EXTRAIT RETENU —

Cabane non gardiennée

Il y a deux raisons à ma solitude en ces lieux. Premièrement, on est en mars et sur les premiers mètres de montée, il ne restait que quelques taches de neige clairsemées. Rien de tel pour faire fuir le monde, car il est plutôt désagréable de devoir porter les skis. Cependant, vu d’en bas, cela paraît généralement plus grave que ça ne l’est réellement. Vu d’en haut, le paysage se compose de combes enneigées offrant des possibilités de descentes variées, la plupart du temps jusque dans la vallée. Deuxièmement, on trouve ici une ravissante cabane, la Chamanna Cler, mais elle n’est pas gardiennée. Un panneau d’affichage vante avantageusement les mérites de cette cabane rénovée « cun 25 pritschas » (à 25 couchettes), toutefois sans grand succès.

[Données de pointage pour captures d'écran]
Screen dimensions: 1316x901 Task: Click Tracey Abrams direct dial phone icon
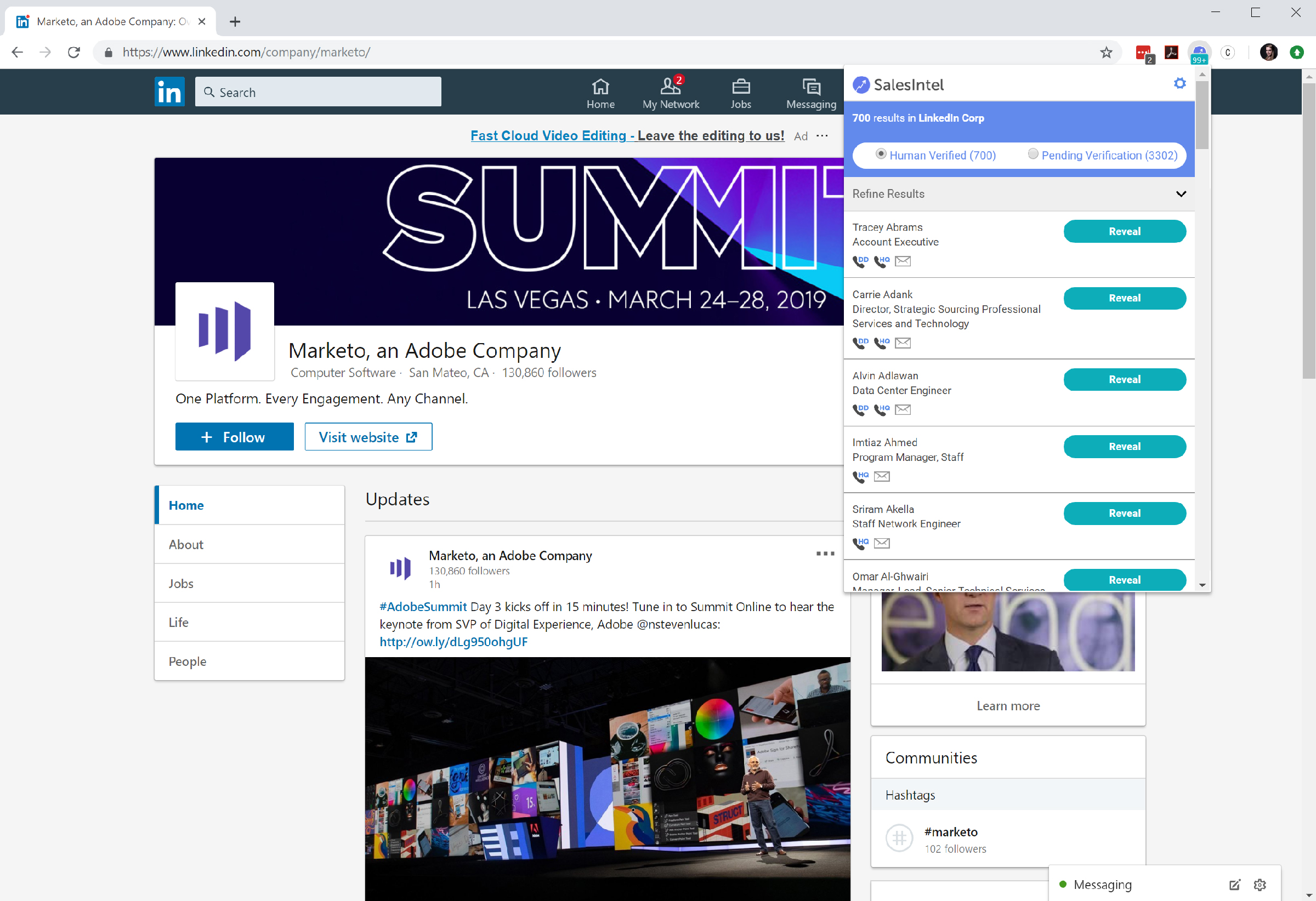(860, 261)
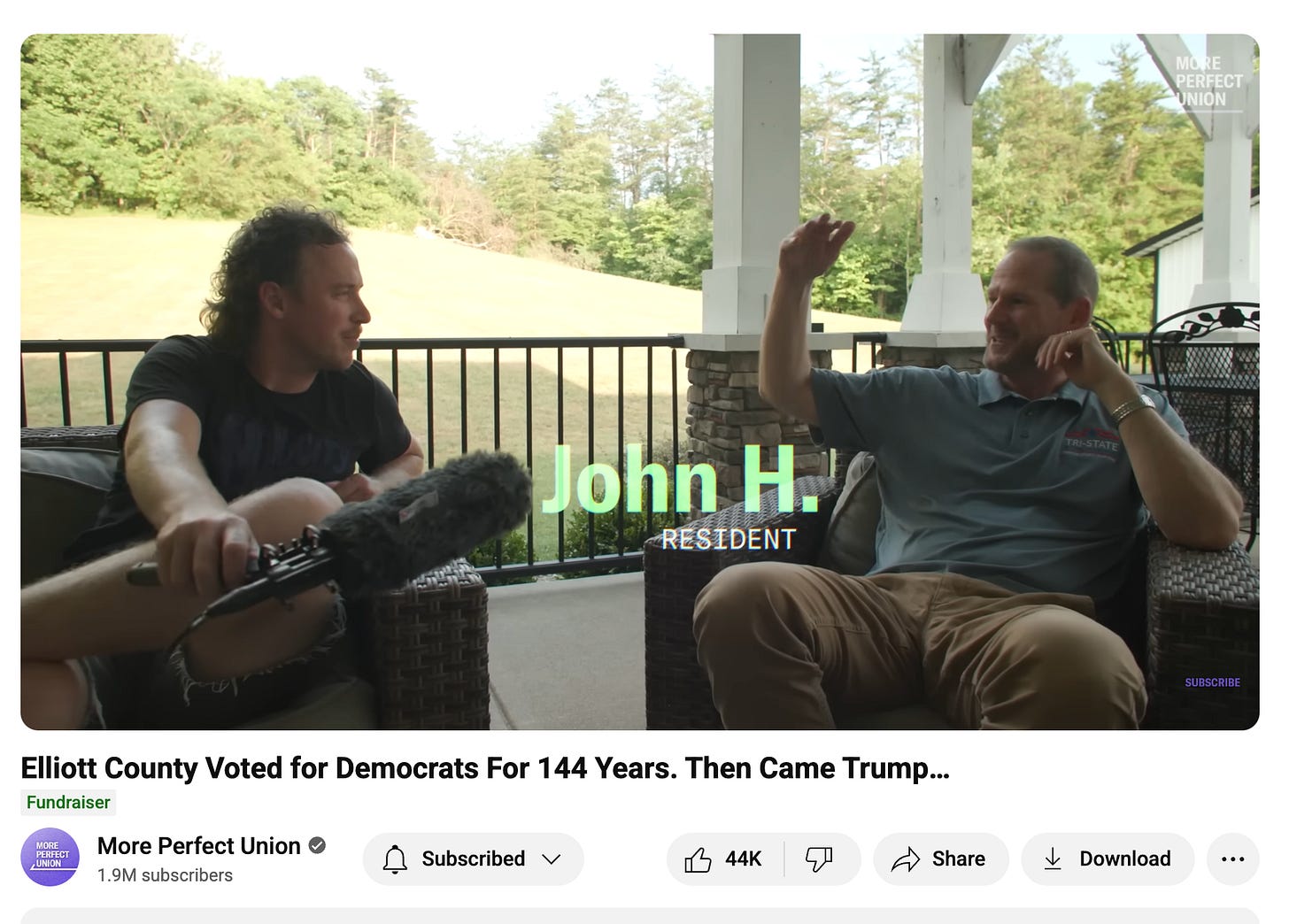This screenshot has height=924, width=1289.
Task: Click the 1.9M subscribers text
Action: (165, 875)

CONSIGNE A —
Répondez aux questions suivantes à partir de l'extrait sur la Chamanna Cler :
(i) En quel mois la montée a-t-elle lieu ?
(ii) Combien de couchettes le panneau d'affichage annonce-t-il pour la cabane ?
(iii) De quoi se compose le paysage vu d'en haut ?
CONSIGNE B — Renvoyez le passage de l'extrait sur la Chamanna Cler qui commence par « Il y a deux » et se poursuit jusqu'à « sans grand succès. », sans rien y modifier.
Ces données n'interviennent pas ici.

RÉPONSE ATTENDUE A —
(i) En mars.
(ii) 25 couchettes.
(iii) De combes enneigées offrant des possibilités de descentes variées, la plupart du temps jusque dans la vallée.

RÉPONSE ATTENDUE B —
Il y a deux raisons à ma solitude en ces lieux. Premièrement, on est en mars et sur les premiers mètres de montée, il ne restait que quelques taches de neige clairsemées. Rien de tel pour faire fuir le monde, car il est plutôt désagréable de devoir porter les skis. Cependant, vu d’en bas, cela paraît généralement plus grave que ça ne l’est réellement. Vu d’en haut, le paysage se compose de combes enneigées offrant des possibilités de descentes variées, la plupart du temps jusque dans la vallée. Deuxièmement, on trouve ici une ravissante cabane, la Chamanna Cler, mais elle n’est pas gardiennée. Un panneau d’affichage vante avantageusement les mérites de cette cabane rénovée « cun 25 pritschas » (à 25 couchettes), toutefois sans grand succès.